The enormous church is alive with the huge throng of people, many of whom have waited hours to get in. The Bishop of New York, along with dozens of other luminaries, processes through the aisles while the organ literally shakes the building and clouds of incense fill the air. Grandiose “High Church” at it’s most extravagant.

But now, try to imagine the one factor which sets this apart from any church service you have ever attended: all of the thousands of worshipers are invited to bring an animal with them to church, and many, if not most of them, do. So now, in addition to African drumming and whirling dancers with tall fluttering banners rippling through the air, there is also a constant chorus of barks, squeaks and yaps from thousands of pets scattered throughout the congregation. Throw in some solemn Anglican Chant and the incredibly boisterous and propulsive music of Paul Winter’s Missa Gaia, and you have yourself a REAL “Joyful noise!”
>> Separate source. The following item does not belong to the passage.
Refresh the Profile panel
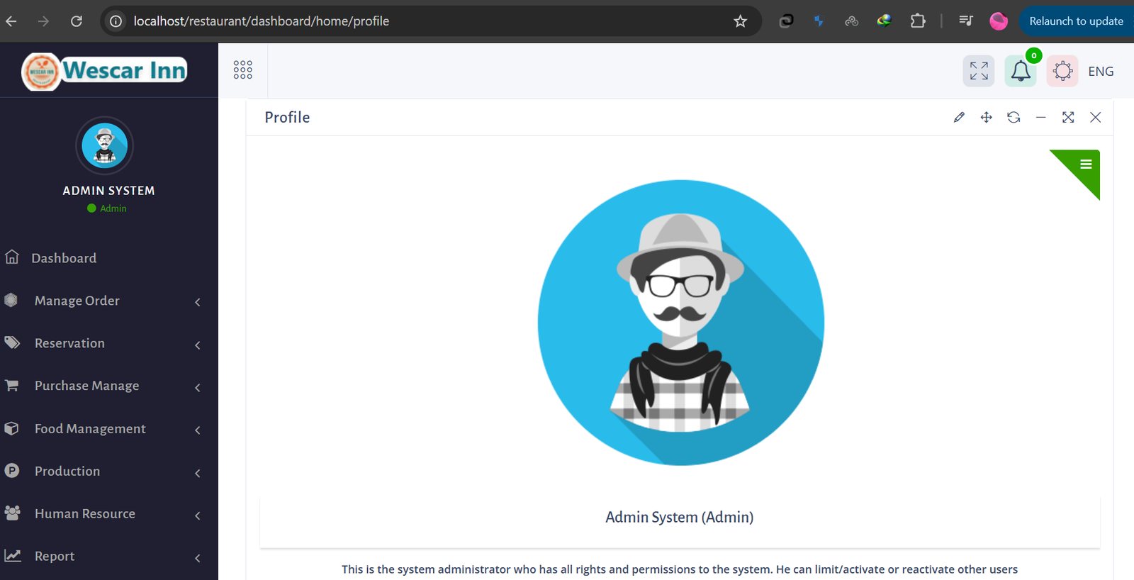1134x580 pixels. click(1014, 118)
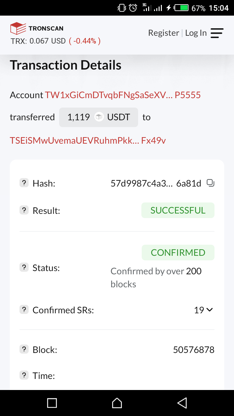Tap the help icon beside Hash

tap(24, 183)
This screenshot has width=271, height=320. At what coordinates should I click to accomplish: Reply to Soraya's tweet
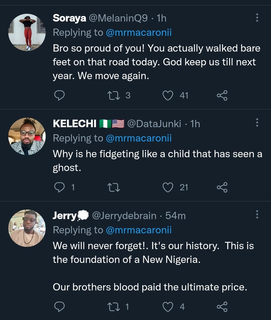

But the best is yet to come. At the end of the service, when the last thunderous notes have finally evaporated into the air, the Bishop asks everyone to please be silent, and calls for the great bronze door of the cathedral to be opened–a rare and ceremonious event. A brilliant shaft of sunlight falls upon the center aisle, and there, silhouetted at first as they enter the quiet shadows of the cathedral, comes a procession of animals up the center aisle. Led by white-robed acolytes, they walk slowly toward the altar, while the crowd looks on in rapt silence. Camels, horses, sheep, eagles, llamas and cows, snakes and rabbits and many more, all walk with animal dignity down the aisle. A child pulls a little wagon, on which rides a tortoise who looks like he must be 300 years old. Behind him, a man in a wheelchair is escorted by his dog, who is clearly an indispensable partner in helping him to live his daily life. In the year 2001, St. Francis’ Day took place only a few weeks after the World Trade Center bombing, and the procession was led that year by the rescue dogs who had just been brought up from Ground Zero minutes before. Thousands of people burst into tears at the sight of them.

As you can see, it’s not a joke. It’s a very powerful and solemn event. It is startling to see these animals walk into this massive, gilded cathedral as honored and revered guests. It makes you look at them in a very different way. It’s holy, crazy, bold, iconoclastic and funny all at the same time–and we all leave there transformed.